謝っている相手に対して、更に正否をはっきりさせようとしてくる。どこまで根に持てば気が済むんだ?


おそらくこの話を読んでいる殆どの方がそう思っているだろう。


僕も最初はそう思って、諦めかけた。だが、その時の会話や僕の態度を細かく振り返り、なぜ
そうなってしまうのかを考えてみた。

一度本人も不機嫌な態度をとり続けていたことを申し訳ないと認めたのに・・・


『んっ!!!』

そっか、しまったぁ。。。
ようやく気づいた。


そうだその後だ、僕が企画の進め方を変えずにやらせてほしいと言った後だ。


話し合う前、僕は相手の言い分をまずは聞き切る。そしてそのことを受け止めてあげなかったことを謝る、それが大事だと自分に言い聞かせた。
そしてその通りにしたところ相手も打ち解けてくれた。
僕がとるべき行動は、それだけで十分だったのではないか。

そのことが大事だと話し合う前に自分に言い聞かせておきながら、僕はその見返りとして、相手が企画進行に関して今回は現状のやり方に納得してもらおうとしていたのだ。最初からそのつもりで歩み寄っていたことに気づいた。


僕がしたのはただの『取り引き』だった。

相手のいい分を受け止め、認める変わりに、自分の言い分も理解してほしい。そうやってまた相手に求める。これは取り引きではないか・・・


相手の言い分を受け入れて、しっかりと聞いてあげられなかったことを謝る。


それ以上のことはしてはいけなかった。そこで仮に、相手が同じように、まだ自分の意見の正否を問うようなことを言ってきたとしても、それを責めてはいけない。
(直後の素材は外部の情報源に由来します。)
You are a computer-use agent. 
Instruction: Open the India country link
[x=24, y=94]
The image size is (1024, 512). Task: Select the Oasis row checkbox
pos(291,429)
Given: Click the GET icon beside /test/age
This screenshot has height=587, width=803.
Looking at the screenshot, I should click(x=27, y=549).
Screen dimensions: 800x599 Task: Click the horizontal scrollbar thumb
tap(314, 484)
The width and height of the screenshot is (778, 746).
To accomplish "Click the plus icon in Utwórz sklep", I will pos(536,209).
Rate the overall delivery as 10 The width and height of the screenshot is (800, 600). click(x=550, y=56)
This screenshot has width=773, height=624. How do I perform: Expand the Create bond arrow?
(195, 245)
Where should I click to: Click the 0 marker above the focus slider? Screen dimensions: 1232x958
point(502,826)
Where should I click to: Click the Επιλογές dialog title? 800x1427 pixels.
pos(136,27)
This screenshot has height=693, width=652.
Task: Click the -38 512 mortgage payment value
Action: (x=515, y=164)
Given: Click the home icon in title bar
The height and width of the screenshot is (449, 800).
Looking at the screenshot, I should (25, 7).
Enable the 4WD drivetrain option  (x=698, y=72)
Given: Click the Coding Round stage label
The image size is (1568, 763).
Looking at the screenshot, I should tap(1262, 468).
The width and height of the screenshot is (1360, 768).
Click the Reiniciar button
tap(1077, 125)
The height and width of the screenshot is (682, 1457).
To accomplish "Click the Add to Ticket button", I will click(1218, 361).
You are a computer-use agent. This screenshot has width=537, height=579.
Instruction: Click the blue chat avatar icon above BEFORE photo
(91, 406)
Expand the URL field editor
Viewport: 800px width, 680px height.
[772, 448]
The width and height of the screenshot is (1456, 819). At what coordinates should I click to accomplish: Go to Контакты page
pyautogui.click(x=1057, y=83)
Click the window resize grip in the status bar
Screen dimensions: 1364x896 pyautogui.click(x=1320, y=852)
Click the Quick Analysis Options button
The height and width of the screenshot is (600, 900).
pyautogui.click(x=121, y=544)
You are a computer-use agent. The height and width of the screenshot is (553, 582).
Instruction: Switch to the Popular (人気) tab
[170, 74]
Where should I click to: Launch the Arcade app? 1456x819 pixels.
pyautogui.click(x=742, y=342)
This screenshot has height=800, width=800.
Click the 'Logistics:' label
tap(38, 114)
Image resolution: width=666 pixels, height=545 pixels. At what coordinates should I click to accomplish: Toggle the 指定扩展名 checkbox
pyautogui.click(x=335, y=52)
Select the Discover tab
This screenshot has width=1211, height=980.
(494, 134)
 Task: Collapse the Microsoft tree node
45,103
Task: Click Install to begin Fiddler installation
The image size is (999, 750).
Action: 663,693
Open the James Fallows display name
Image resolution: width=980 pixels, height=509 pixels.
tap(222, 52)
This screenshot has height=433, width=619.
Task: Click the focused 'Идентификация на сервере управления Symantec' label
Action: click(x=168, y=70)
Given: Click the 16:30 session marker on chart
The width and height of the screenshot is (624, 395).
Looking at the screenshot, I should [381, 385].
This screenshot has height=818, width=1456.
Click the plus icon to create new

そこから相手がどうでるかは分からないが、少なくとも自分から取り引きを持ちかけることはしない。
それが、相手を『受け入れて、認める』ということなのではないだろうか。

そんな姿勢を積み重ねた上で、『いつか僕の意見に耳を傾けてもらえらばなぁ』とこっそり思うくらいでちょうど良いのかも知れない。


これは僕にとって、その後も非常に良い教訓となって今も生きている。

相手の考えを認めるということは、別に相手の言いなりになるという意味ではない。『そうか、あなたはそんなふうに考えていたんだね。このあいだは、そこまでしっかり話を聴こうとせずいたこと、ごめんね。』というように、まずは「聴く」ということ。

そして、そのように接することで、相手にも自分の意見を理解しもらおうなどと思ったりするなら、それは認めているのではなく、求めているだけ。ただの取引き。

じゃぁ、自分の考えや意見を、相手に理解してもらいたいと思ってはいけないのか?

そうではない。それは思ってもいい。だけど、そうなるために自分がすべきことは何なのか?それを考えて、粛々とそれを貫くこともせずに理解してもらいたいと思うのは違うだろう。


取引はしない。いつも相手を受け入れてあげること。認めてあげること。大事なのは、その場限りではなく、ひたすらそれを積み重ねること。そんなふうにまずは自分が変わること。そういう信頼関係を築く努力を怠ったために、僕は度々周囲の人だけでなく、自分をも苦しめる経験をしてきた。


では、今はその経験を生かし、そんなふうに信頼関係を築くことが出来ているのかというと、まだ決して胸を張れるレベルではない。やっぱりついつい感情的になってしまう時もある。

でも、例えそれが難しいとしても、取引きをしていまいそうになった時に、そんな自分の姿に気づき、一瞬踏みとどまろうとしてみる。それだけは怠るまい。

自分から歩み寄っても自分の意図や意見を理解してもらえない時は、やっぱりつい感情的になったりしそうにもなる。だけどそこで踏みとどまれた時には、ささやかだが穏やかな気持ちがそれを打ち消してくれるのです。